In some respects, this feels very much like a paint by numbers biopic that takes us through the many paces of such a narrative. The rise, fall, conflict, and self-actualization of our heroes that navigates us to the film’s conclusion.
But this is also unequivocally a story that necessitated a telling for the very fact that stories like these have been hidden for decades — swept under the rug if you will. Because first and foremost Caucasians were usually the ones at the center of the master narrative of history and namely white males at that.
In one of my courses in university, the term of intersectionality would have undoubtedly cropped up in conversation right about now to denote a doubly marginalized group (African-American women). Feel free to consider the term if you are so inclined because there are others who can probably bring a lot more to the table on issues of gender and race and oftentimes those are very necessary conversations to entertain.
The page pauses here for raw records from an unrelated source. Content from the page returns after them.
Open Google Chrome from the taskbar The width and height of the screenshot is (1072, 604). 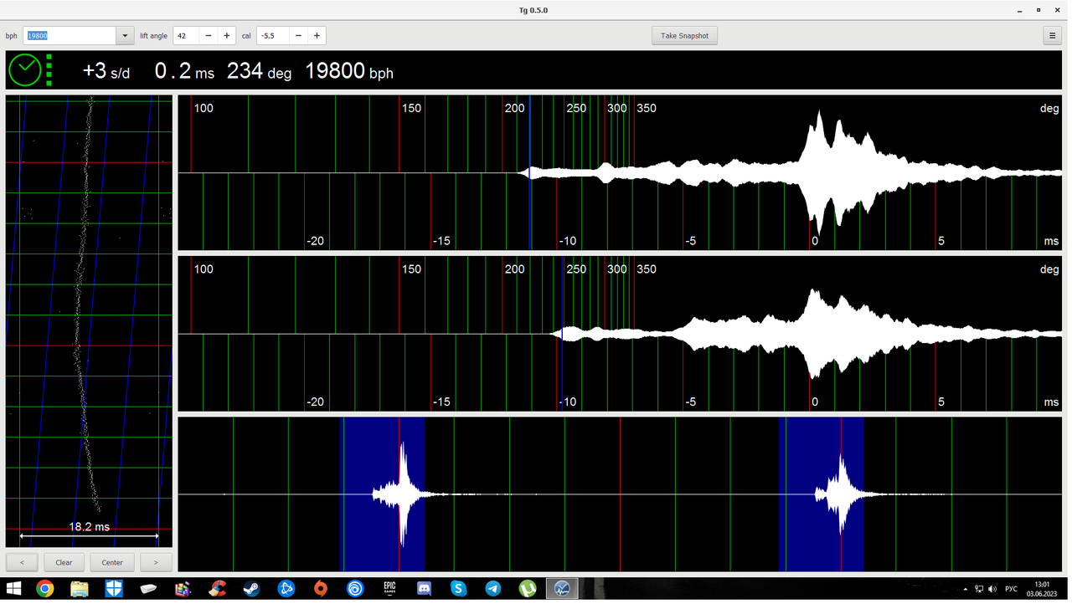coord(45,589)
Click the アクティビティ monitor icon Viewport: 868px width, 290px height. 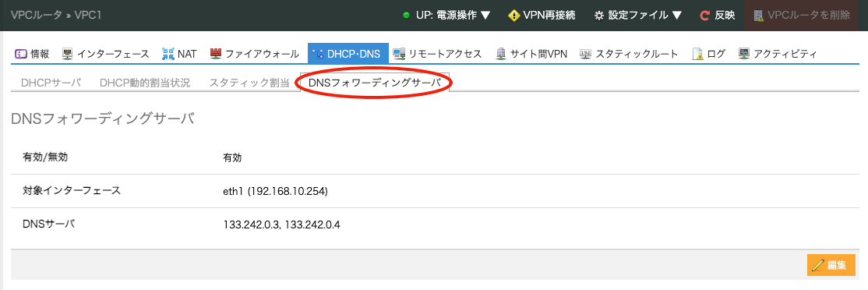[x=744, y=54]
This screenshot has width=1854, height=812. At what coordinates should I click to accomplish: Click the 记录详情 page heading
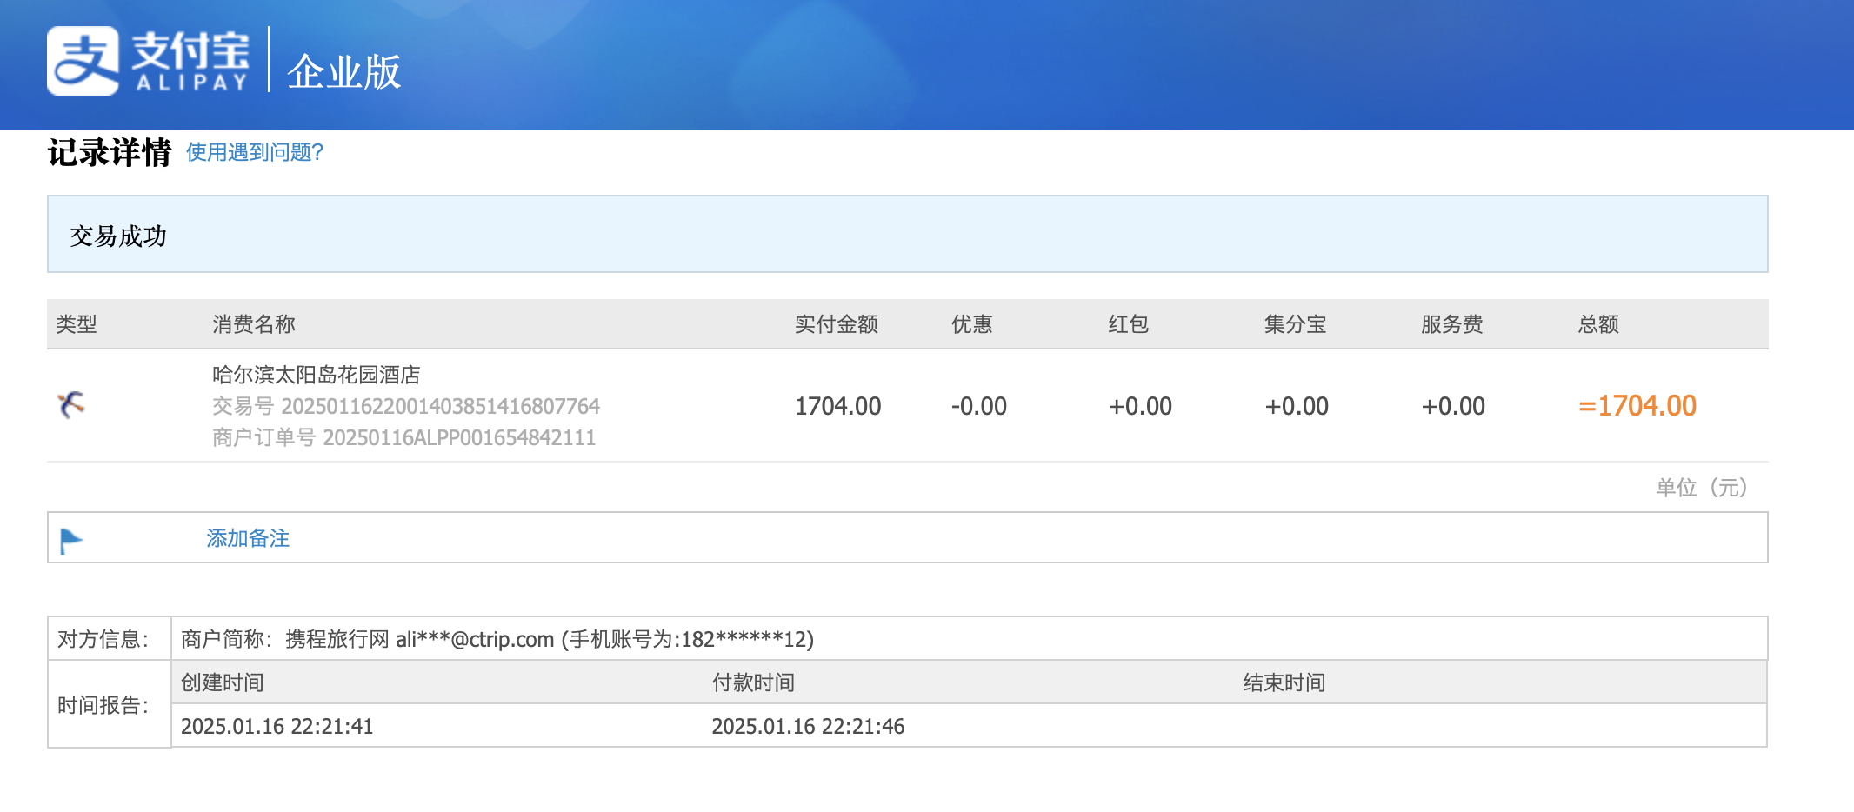coord(110,153)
However, I am more interested in the actual story in question and so I will jump right to that topic. At its core, there are three women who you have probably never heard but that’s only a part of it. It’s that and the fact that they were integral cogs in something truly extraordinary.
Our first person of note Katherine Johnson (Taraji P. Henson) who is promoted to the Space Task Group, given the pressure following the Soviet’s launching of Sputnik and Johnson’s unreputed skill in analytical geometry. She moves from her own segregated division to an environment full of passive-aggressive bigotry and whites-only bathrooms. In her home life, she raises three daughters while falling in love with a handsome National Guardsman (Mahershala Ali).
The firecracker among her friends is Mary Jackson (Janelle Monae) who has aspirations to finish her schooling so that she can become a full-fledged engineer. Lastly, is the sagely one, Dorothy Vaughan (Octavia Spencer), who has seen a great deal of the world and continually shows tremendous qualities of leadership over her segregated branch which she leads with a self-possessed wisdom. One would gather these skills would apply well to any arena and so they do eventually.
For our parents’ generations events such as Neil Armstrong walking on the moon and the Challenger, Explosion left an indelible mark on society and it was all for the sake of exploring the great unknown of outer space. Those later triumphs and, yes, even the tragedies would not have come into being if it wasn’t for some of the unsung individuals who got John Glenn off the ground in 1962 as we desperately tried to counter Russia’s Sputnik successes.
There’s also a slightly refreshing reversal of the age-old supporting character archetypes where this film dares to put its white characters in secondary roles while still giving them a decent amount of importance in the overall trajectory of this narrative.
Kevin Costner is the most rewarding supporting character as the head of NASA who is looking for results more than anything and that causes him to push past the accepted walls of racial hierarchy not necessarily because he’s trying to make a social statement but because he wants to get the job done. Skin color has no bearing on whether or not someone is savvy and can get John Glenn into the wild blue yonder.
Jim Parsons part does not stretch the boundaries of his Sheldon Cooper image but it is underlined by a bit of prejudicial malice as is Kirsten Dunst’s turn which no doubt adds a touch of realism representative of the defacto bigotry of the era. Meanwhile, Pharrell Williams score of sorts while somehow anachronistic undoubtedly imbues these three women with a spark of energy following every step of progress they make with NASA.
The film’s decidedly punny title aside, Hidden figures is still full of joy even if it’s only a minor pleasure as a film. Because in some instances it doesn’t seem to take its material all that seriously and sometimes that is more refreshing than a dour and self-important exploration. Still, it takes itself out of the running among the greatest biopics for that very reason. It’s a bit too formulaic and probably too tongue-in-cheek with historical events. That cannot take away the full impact of this history or the enjoyment value of the film. We should do well do appreciate them both. The talent as well for that matter.